И, может быть, я завтра умру!.. и не останется на земле ни одного существа, которое бы поняло меня совершенно. Одни почитают меня хуже, другие лучше, чем я в самом деле… Одни скажут: он был добрый малый, другие – мерзавец!.. И то и другое будет ложно. После этого стоит ли труда жить? а все живешь – из любопытства; ожидаешь чего-то нового… Смешно и досадно!»
В этом признании готовящегося к смерти человека больше искренности, чем в предыдущем. Здесь сам Печорин, не взваливая вины на других, принимает всю ответственность на себя и, не отрицая в себе присутствия благородных стремлений и чувств, подчеркивает их бесполезность и бессилие. Загадочный характер такого «сильного бессилия» и такой «инертной энергии» Печорин объясняет пустотой своих стремлений и страстностью своих чувств, направленных в дурную сторону.

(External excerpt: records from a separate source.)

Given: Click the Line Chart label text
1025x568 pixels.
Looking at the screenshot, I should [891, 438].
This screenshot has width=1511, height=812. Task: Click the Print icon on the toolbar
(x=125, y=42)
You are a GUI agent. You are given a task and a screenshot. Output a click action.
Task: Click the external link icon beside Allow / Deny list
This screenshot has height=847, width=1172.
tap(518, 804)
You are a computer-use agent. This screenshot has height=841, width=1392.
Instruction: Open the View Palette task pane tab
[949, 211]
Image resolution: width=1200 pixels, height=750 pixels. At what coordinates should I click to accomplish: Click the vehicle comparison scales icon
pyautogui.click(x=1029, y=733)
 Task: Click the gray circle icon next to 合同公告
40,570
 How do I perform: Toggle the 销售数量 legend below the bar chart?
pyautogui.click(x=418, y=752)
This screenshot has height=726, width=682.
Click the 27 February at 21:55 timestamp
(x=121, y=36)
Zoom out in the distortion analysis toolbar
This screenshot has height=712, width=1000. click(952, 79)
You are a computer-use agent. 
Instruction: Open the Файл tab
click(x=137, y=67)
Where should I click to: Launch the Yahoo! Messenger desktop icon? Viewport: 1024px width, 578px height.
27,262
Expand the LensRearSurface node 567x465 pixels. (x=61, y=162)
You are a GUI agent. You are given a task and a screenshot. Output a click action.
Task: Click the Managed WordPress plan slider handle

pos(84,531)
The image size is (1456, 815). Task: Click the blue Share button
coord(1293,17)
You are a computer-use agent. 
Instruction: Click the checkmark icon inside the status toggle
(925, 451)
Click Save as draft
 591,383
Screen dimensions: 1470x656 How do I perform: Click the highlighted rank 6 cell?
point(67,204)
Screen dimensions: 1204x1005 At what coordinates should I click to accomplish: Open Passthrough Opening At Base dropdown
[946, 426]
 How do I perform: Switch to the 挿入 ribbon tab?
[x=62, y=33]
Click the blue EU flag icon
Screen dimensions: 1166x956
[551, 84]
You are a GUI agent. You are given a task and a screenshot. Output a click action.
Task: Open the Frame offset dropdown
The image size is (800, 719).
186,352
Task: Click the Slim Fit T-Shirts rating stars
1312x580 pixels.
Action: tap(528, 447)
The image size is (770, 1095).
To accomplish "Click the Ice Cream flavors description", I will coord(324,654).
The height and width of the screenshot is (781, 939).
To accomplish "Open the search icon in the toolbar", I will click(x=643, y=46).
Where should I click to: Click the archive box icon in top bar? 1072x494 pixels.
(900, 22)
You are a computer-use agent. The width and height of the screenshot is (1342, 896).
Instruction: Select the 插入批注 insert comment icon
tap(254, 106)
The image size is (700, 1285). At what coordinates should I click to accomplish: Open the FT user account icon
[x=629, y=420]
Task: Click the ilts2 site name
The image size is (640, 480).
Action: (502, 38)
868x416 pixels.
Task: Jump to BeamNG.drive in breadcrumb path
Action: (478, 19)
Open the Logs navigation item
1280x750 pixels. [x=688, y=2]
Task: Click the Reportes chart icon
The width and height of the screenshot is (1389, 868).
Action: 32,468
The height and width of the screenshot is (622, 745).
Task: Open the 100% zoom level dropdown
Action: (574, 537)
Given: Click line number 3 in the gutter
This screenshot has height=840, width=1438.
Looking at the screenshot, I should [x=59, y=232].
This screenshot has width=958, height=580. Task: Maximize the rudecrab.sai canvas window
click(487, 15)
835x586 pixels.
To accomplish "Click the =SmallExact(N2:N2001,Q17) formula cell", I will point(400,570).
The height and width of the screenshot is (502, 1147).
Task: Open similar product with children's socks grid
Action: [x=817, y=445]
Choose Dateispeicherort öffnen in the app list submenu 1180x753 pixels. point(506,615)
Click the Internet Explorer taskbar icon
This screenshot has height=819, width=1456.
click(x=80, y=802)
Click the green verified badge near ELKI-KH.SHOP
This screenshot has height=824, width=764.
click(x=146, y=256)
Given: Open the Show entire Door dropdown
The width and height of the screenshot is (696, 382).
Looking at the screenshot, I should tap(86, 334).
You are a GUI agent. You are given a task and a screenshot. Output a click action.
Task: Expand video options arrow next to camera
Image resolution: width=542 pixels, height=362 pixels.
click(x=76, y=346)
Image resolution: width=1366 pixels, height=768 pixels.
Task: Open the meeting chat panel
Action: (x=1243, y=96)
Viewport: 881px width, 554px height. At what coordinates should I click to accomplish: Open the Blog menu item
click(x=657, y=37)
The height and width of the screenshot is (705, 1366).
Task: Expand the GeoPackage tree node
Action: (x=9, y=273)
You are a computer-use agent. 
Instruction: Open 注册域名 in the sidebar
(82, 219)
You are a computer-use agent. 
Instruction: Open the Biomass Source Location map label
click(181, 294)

Но, указывая верно причину и источники своей болезни, герой не задает себе однако вопроса: излечима ли эта болезнь или нет? Он как будто помирился с мыслью, что путь его жизни вполне определен, что от будущего ему ждать больше нечего, что духовные силы в нем навсегда подавлены и больше не проснутся. Эта уверенность должна нам показаться странной, тем более, что некоторые эпизоды из жизни Печорина должны были убедить его самого в обратном. Сила любви, гордость и ум, которые он мог сам в себе подметить и которые, действительно, отмечал в своем дневнике, должны были показать ему, что в нем самом кроется возможность перестроить свою жизнь на иной лад и духовно возродиться. Как он, умный человек с твердой волей, не увидал этой возможности перерождения – этого единственного исхода из тяготившего его положения?